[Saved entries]

---

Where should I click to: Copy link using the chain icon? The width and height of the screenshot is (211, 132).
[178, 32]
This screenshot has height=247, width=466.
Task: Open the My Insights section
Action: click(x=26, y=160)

---

Stated exercise —
Output every line of the rows above as a Markdown table with the columns No. and Line. Number each line and leave out any blank lines.

Answer below —
| No. | Line |
|---|---|
| 1 | Where should I click to: Copy link using the chain icon? The width and height of the screenshot is (211, 132). |
| 2 | [178, 32] |
| 3 | This screenshot has height=247, width=466. |
| 4 | Task: Open the My Insights section |
| 5 | Action: click(x=26, y=160) |